Although I choose to not eat grains, legumes, soy, refined sugars and I limit dairy, the reality is that I give myself permission to have whatever I want at any given time.  The caveat is that I have to be aware of the consequences of what I put in my body.   “This will make you fat,” is not a consequence.   It’s shaming, mean and puts me into an immediate state of longing.  Today I was driving home from the gym, knew I needed some protein but didn’t want to cook.  I passed by Zankou Chicken, thought about stopping in and thought, “That will give you garlic breath.”  Now there is a concrete consequence.  I have shit to do tomorrow, I can’t be blowing dragon breath on people.  Because of Whole30 I know that gluten gives me tiny, itchy bumps on my cheeks, peanuts give me heartburn, soy cause huge zits, vegetable oil upsets my stomach, etc.  Suddenly these foods have very real consequences.  So when I crave something, I have to weigh whether the taste pleasure is worth the suffering that will come later.  When I pause, I’m usually able to make the kind choice for myself.

Then there is sugar.  I think that beast deserves its own post.

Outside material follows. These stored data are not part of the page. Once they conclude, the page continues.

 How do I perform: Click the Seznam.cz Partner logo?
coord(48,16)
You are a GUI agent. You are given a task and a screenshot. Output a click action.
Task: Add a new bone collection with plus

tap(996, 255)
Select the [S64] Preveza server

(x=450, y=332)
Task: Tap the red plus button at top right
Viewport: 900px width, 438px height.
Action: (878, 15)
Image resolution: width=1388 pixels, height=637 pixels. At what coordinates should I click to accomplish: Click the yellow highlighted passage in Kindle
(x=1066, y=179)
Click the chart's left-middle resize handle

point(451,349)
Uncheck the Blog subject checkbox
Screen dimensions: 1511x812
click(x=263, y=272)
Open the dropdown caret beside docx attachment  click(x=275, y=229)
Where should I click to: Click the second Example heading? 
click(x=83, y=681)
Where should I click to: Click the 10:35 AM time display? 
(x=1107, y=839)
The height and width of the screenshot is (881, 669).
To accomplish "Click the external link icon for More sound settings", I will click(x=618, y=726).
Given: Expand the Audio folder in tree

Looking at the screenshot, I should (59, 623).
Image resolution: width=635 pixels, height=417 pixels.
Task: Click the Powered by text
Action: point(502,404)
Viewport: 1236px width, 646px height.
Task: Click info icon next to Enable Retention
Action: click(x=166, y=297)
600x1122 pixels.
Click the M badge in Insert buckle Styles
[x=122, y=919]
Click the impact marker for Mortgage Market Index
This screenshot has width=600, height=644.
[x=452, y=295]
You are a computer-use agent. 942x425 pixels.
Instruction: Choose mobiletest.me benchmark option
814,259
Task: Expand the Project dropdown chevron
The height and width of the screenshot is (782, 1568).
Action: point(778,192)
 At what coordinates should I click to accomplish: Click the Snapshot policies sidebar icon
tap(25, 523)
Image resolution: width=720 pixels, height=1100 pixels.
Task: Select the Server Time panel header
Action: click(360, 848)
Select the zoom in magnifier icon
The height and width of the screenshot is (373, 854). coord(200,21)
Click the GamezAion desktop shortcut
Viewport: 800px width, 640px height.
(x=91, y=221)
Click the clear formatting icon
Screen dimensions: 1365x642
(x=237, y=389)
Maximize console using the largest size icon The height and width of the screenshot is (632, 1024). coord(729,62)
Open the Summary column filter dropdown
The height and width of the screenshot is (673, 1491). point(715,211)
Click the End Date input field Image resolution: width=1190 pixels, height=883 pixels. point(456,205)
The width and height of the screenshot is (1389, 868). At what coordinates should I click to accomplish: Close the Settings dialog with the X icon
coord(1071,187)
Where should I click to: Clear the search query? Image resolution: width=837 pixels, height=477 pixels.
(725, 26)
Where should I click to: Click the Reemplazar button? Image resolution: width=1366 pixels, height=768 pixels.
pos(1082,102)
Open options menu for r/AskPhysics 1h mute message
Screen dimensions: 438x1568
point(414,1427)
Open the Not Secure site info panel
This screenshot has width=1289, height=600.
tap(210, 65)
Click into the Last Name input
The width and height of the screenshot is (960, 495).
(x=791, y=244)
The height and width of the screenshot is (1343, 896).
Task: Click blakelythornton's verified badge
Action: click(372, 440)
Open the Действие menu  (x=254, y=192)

If you’re not from LA and, therefore, haven’t ever gotten down with some Zankou Chicken, it even gets a mention in one of my favorite songs of all time.

It’s Heeeeere!

The Halloween candy has arrived.  We live on a steep hill and don’t get trick-or-treaters because kids are lazy little buggers these days.  I don’t have a good reason to have the candy in the house, and am glad to not have to waste money on it.  Although yesterday I saw mini bags of Pirate’s Booty and made a mental note.  Happy gluten-free Halloween, kids.

Last night we went to a Halloween festival at my son’s school.  It was adorable, but I let the stress of getting dressed and out the door get to me.  Then I spent the whole time chasing them in opposite directions.  The Power Ranger insisted on going in the haunted house which is hilarious because he often gets scared watching Dora.  The butterfly just wanted to play in leaf piles.  I got into self-pity because my husband has been working so much these last two weeks.  I expertly turned the Halloween festival into, “OH MY GOD I ALWAYS HAVE TO DO EVERYTHING ALL BY MYSELF!”  I’m awesome.

Anyway, we came home with the first Halloween candy of the season.  It’s only noteworthy because I really don’t give a crap.  I don’t want to eat it.  I look at it and see chemicals and diarrhea.  Sorry.  Since reading It Starts With Food, this type of highly-processed stuff doesn’t appeal to me.  And since my Whole30, well I’m pretty sure that even a little of that stuff would end in zits and an upset stomach.  If I wanted to fall head-first into a sweet binge, I’d probably take the time to bake something so I know what’s in it.  I now am so aware of the consequences of my choices.  And since I’m not drinking, those consequences are a lot more uncomfortable than they used to be.

How are you feeling about the Halloween candy?